SET PROBLEM:
Give the lines starting at the one containing "Open the Escala scale dropdown" and ending at the one containing "Action: (x=984, y=172)" as a JSON list of strings, one string per line, with blank lines left out.

Items from a data source
**********
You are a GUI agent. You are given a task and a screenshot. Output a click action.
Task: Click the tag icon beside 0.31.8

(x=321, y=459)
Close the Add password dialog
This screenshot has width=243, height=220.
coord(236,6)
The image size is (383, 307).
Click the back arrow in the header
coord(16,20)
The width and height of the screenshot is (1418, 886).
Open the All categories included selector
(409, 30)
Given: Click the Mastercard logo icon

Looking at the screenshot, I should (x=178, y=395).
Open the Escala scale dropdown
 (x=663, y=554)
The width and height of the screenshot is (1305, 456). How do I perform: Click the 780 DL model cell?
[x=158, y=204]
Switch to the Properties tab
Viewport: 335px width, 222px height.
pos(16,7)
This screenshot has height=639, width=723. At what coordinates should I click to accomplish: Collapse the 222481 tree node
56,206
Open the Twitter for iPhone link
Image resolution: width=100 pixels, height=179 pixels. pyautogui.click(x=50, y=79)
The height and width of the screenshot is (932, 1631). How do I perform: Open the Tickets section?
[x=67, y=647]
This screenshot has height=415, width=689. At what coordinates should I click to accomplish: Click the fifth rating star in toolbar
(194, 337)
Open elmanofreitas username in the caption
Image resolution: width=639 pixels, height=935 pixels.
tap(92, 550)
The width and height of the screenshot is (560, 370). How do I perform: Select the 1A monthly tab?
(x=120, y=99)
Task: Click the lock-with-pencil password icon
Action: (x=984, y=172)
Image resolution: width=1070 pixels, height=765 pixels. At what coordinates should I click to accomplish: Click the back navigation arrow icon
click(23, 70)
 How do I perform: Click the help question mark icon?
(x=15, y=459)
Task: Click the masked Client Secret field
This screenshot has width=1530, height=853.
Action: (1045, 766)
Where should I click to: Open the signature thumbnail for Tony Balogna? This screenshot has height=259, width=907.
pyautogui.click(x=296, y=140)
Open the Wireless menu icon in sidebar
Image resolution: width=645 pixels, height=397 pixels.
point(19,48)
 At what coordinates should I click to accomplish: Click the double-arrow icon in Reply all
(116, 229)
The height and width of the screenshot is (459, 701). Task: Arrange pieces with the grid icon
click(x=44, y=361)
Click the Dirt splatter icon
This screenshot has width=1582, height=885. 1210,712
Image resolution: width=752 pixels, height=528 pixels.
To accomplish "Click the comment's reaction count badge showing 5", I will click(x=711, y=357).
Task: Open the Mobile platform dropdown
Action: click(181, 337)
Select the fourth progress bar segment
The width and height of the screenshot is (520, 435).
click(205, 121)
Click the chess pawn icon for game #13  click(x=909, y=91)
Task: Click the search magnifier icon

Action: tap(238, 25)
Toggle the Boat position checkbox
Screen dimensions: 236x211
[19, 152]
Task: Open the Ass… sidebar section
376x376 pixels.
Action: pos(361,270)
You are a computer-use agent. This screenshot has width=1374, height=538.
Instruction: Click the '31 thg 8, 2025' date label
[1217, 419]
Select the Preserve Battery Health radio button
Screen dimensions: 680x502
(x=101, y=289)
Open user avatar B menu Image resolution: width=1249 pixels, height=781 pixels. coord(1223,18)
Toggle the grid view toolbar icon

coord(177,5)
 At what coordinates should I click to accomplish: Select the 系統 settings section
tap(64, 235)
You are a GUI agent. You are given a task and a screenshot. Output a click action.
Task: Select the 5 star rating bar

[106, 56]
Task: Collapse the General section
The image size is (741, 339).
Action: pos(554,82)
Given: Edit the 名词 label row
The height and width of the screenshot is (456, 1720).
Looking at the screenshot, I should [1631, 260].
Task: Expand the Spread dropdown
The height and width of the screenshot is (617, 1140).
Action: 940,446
**********
REPLY TO THE TASK:
[
  "Open the Escala scale dropdown",
  " (x=663, y=554)",
  "The width and height of the screenshot is (1305, 456). How do I perform: Click the 780 DL model cell?",
  "[x=158, y=204]",
  "Switch to the Properties tab",
  "Viewport: 335px width, 222px height.",
  "pos(16,7)",
  "This screenshot has height=639, width=723. At what coordinates should I click to accomplish: Collapse the 222481 tree node",
  "56,206",
  "Open the Twitter for iPhone link",
  "Image resolution: width=100 pixels, height=179 pixels. pyautogui.click(x=50, y=79)",
  "The height and width of the screenshot is (932, 1631). How do I perform: Open the Tickets section?",
  "[x=67, y=647]",
  "This screenshot has height=415, width=689. At what coordinates should I click to accomplish: Click the fifth rating star in toolbar",
  "(194, 337)",
  "Open elmanofreitas username in the caption",
  "Image resolution: width=639 pixels, height=935 pixels.",
  "tap(92, 550)",
  "The width and height of the screenshot is (560, 370). How do I perform: Select the 1A monthly tab?",
  "(x=120, y=99)",
  "Task: Click the lock-with-pencil password icon",
  "Action: (x=984, y=172)"
]